**How to complete this task:**
Copy each line from the listing below where the word "Given" shows up.

[[ Dataset content open ]]

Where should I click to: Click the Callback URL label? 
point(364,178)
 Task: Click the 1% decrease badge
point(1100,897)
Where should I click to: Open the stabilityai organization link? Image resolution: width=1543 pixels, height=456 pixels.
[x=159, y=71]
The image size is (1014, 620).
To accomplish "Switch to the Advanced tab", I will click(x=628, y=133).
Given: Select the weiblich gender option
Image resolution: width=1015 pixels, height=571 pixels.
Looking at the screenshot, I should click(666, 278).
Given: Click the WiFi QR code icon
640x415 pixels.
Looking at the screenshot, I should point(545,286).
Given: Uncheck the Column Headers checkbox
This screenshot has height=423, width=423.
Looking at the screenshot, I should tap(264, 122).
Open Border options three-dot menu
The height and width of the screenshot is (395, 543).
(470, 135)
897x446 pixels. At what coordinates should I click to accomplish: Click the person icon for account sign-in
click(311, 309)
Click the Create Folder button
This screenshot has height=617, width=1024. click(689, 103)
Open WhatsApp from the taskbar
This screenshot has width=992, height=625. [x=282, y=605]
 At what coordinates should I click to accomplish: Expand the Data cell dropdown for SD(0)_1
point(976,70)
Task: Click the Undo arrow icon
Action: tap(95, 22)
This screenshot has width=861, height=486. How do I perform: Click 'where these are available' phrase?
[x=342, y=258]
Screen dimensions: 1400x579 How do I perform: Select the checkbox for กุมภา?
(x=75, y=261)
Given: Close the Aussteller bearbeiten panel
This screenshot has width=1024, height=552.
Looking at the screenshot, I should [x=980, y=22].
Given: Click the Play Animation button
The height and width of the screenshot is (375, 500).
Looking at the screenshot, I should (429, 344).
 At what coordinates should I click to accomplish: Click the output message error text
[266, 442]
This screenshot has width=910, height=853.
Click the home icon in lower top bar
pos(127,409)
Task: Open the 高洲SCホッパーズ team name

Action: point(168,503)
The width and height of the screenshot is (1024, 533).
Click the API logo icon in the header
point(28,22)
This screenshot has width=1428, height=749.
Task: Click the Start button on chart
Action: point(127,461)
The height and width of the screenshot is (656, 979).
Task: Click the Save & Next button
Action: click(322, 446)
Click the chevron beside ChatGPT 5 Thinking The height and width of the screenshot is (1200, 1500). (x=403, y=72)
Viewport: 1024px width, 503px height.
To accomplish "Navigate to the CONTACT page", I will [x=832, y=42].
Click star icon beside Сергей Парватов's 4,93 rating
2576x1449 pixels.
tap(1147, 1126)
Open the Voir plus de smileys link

[[ Dataset content closed ]]

**Result:**
Given: Select the weiblich gender option
Given: Click the WiFi QR code icon
Given: Uncheck the Column Headers checkbox
Given: Close the Aussteller bearbeiten panel
Given: Click the Play Animation button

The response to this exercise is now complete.